The day after the briefing was given, President Trump abruptly replaced his acting Director of National Intelligence Joseph Maguire, in what the Post describes as a direct response to the briefing. The Post is less clear on the contents of the briefing, but the Times reports from five different sources that the briefing primarily concerned active Russian threats to election security.

President Trump abruptly replaced his acting DNI after the briefing

Neither article describes any specific intelligence from the briefing, but there have already been some public signs of Russia-linked election meddling. In February, Facebook took down dozens of accounts believed to be engaged in propaganda campaigns, including many the company attributed to Russia.
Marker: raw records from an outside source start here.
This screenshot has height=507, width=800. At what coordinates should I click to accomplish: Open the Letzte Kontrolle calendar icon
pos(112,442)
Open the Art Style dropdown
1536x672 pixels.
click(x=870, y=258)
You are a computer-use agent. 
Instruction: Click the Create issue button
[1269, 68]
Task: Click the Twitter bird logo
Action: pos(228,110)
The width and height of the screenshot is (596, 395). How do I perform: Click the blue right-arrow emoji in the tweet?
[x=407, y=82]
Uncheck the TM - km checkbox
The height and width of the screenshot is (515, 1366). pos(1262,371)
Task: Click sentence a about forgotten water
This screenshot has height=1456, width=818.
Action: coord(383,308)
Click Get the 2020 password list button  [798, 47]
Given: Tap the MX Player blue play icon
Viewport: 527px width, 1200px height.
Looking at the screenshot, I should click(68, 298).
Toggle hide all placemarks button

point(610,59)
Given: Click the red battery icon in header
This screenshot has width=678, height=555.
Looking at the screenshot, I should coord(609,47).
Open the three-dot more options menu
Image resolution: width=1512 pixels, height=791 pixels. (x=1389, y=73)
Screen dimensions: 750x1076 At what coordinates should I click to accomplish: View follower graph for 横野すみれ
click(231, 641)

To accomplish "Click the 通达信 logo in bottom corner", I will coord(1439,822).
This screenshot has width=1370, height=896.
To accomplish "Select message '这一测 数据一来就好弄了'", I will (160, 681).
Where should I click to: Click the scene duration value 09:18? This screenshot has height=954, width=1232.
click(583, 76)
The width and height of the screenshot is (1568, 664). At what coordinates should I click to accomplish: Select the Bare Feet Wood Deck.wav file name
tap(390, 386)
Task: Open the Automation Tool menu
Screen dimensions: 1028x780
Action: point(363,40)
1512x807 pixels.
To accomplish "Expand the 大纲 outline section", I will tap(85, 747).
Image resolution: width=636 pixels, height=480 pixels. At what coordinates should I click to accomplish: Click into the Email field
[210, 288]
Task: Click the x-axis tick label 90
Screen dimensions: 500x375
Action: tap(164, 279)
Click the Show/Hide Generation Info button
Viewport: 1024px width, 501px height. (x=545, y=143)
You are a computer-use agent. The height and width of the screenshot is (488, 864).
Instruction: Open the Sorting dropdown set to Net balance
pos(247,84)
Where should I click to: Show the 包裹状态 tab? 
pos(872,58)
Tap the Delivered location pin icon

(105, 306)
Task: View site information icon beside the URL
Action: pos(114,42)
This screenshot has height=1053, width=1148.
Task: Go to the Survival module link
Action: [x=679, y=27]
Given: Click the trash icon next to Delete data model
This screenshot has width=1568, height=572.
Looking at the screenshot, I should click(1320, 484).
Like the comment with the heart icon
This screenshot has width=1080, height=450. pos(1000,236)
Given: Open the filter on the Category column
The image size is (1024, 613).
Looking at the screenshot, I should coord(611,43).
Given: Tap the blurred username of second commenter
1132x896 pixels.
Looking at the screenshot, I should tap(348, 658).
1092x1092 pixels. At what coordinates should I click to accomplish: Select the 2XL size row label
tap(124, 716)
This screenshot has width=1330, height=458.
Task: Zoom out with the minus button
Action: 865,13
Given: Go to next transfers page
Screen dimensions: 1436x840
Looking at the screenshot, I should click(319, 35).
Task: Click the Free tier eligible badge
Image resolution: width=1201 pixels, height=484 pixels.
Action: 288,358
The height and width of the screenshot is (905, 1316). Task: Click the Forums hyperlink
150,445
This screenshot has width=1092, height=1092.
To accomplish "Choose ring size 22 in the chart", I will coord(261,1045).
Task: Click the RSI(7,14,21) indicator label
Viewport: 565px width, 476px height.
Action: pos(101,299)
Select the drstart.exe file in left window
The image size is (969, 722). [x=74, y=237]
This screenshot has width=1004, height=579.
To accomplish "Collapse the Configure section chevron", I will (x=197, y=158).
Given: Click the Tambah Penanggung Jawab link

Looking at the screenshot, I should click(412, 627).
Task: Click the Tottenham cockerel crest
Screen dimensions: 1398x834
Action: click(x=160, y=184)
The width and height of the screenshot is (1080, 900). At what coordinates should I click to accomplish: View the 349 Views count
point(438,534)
In January, a phishing attack on the Biden-linked Ukrainian natural gas company Burisma was also attributed to Russia in a possible replay of the 2016 DNC server hack, although the evidence for the attribution is tenuous.

In 2016, Russian election meddling efforts ranged from Facebook troll accounts — operated by the notorious Internet Research Agency — to a sophisticated and targeted effort to steal and disseminate emails from the Democratic National Committee. That hacking effort had a significant impact on national opinions in the run-up to the election.

President Trump has consistently questioned whether Russia was involved, despite definitive attribution from his own intelligence services. Earlier this week, WikiLeaks founder Julian Assange claimed a Trump surrogate had offered him a pardon in exchange for evidence that would cast doubt on Russian involvement in the hack.